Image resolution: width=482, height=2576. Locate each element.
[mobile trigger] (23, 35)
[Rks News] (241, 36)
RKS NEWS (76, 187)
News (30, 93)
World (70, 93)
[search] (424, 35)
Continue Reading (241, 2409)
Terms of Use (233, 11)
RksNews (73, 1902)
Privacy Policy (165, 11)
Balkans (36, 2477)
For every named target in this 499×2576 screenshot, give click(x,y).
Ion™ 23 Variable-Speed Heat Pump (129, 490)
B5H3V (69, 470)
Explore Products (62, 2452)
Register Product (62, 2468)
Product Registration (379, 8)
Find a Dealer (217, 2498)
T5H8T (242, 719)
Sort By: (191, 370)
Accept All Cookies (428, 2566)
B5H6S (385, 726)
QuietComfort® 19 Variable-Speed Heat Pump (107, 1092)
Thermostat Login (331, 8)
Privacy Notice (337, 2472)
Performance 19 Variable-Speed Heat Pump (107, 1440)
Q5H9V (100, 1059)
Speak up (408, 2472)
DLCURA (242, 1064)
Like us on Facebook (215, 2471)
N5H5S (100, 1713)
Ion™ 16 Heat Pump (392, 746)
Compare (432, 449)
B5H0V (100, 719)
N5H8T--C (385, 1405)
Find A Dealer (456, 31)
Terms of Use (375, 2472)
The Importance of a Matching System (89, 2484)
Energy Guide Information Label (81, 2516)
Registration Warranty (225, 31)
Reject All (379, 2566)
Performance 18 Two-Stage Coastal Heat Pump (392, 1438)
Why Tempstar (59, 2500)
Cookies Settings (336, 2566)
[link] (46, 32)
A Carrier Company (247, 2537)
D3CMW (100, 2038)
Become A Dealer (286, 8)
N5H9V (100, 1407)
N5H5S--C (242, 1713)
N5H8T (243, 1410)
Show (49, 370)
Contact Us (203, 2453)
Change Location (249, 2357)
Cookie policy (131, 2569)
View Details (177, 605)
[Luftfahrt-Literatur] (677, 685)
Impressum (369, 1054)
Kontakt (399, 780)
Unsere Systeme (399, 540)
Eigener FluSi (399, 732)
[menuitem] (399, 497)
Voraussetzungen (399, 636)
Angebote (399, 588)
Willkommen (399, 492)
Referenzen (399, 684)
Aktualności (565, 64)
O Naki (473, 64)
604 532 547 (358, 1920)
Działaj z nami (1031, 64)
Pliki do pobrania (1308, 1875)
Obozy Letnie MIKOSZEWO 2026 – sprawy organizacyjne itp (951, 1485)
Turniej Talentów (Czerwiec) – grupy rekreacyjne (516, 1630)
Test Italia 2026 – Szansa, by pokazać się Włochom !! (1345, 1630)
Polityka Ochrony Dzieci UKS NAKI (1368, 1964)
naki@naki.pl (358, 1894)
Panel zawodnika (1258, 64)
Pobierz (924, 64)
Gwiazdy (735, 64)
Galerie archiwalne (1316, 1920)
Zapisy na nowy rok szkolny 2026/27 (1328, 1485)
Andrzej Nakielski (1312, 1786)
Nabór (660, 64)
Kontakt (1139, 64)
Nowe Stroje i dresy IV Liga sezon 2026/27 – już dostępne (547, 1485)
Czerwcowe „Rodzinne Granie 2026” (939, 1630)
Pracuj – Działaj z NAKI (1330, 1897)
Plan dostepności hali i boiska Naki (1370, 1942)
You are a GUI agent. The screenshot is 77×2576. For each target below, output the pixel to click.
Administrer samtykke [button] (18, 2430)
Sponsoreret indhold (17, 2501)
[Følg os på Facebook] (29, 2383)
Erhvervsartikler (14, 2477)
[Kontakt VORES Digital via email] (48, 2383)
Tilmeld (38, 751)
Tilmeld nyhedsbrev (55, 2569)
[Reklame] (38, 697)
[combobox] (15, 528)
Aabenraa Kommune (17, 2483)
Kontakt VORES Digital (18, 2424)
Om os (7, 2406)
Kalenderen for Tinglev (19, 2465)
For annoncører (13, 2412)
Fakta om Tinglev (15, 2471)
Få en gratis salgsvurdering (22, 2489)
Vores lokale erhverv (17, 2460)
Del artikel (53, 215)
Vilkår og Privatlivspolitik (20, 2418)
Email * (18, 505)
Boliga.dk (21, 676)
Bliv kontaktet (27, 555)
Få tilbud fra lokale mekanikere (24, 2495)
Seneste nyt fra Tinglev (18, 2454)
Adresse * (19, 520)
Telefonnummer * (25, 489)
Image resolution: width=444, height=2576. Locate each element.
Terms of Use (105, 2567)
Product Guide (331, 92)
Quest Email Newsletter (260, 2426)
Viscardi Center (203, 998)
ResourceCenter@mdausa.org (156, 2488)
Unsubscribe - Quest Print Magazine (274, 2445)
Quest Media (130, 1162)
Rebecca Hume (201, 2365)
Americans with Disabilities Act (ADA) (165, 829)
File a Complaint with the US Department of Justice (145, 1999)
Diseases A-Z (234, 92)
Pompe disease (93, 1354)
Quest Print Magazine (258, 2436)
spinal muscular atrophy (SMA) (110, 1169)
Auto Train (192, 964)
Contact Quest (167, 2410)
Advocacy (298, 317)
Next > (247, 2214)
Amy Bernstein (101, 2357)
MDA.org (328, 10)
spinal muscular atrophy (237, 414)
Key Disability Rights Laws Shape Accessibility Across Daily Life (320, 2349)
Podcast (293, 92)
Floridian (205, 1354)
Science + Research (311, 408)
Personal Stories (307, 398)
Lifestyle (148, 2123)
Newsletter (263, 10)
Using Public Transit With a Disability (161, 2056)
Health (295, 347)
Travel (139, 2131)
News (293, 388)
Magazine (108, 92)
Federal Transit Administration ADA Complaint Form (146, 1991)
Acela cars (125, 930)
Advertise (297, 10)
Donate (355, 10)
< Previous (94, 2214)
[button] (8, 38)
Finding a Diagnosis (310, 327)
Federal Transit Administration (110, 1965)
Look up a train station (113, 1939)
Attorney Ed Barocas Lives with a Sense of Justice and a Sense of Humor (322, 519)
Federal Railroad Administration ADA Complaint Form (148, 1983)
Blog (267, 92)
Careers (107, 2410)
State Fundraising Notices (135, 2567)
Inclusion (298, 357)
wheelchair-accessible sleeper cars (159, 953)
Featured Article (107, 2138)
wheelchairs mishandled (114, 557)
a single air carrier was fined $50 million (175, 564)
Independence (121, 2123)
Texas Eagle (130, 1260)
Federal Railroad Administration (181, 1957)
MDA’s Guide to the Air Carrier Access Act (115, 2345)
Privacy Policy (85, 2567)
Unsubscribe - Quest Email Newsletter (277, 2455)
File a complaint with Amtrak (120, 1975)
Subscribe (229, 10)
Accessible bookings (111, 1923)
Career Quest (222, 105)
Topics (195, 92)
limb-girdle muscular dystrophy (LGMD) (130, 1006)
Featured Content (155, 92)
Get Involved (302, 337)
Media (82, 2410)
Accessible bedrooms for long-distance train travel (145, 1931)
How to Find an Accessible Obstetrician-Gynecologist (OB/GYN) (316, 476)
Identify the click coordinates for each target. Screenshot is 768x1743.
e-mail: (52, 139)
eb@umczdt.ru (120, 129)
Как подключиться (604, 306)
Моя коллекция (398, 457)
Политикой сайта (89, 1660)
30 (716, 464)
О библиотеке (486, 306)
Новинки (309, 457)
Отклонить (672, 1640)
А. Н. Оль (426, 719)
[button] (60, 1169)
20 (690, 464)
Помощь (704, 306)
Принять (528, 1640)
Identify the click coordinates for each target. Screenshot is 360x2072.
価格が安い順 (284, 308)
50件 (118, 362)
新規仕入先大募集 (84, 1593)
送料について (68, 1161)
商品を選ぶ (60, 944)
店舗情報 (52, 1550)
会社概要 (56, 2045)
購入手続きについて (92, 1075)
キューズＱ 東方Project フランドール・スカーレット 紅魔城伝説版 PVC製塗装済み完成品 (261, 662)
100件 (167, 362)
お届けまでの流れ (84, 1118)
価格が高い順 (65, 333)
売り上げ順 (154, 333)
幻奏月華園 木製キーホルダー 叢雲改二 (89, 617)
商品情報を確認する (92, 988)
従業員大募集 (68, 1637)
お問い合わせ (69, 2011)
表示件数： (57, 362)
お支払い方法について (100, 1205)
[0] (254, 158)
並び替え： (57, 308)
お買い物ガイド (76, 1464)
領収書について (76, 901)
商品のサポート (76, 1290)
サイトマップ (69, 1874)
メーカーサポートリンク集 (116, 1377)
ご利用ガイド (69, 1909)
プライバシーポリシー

WHAT TO WORK ON => Please output the exact lines of the records above, beginning with the first and stopping after the line that holds "RksNews (73, 1902)", and nothing else.

EXPECTED ANSWER =>
Image resolution: width=482, height=2576. Locate each element.
[mobile trigger] (23, 35)
[Rks News] (241, 36)
RKS NEWS (76, 187)
News (30, 93)
World (70, 93)
[search] (424, 35)
Continue Reading (241, 2409)
Terms of Use (233, 11)
RksNews (73, 1902)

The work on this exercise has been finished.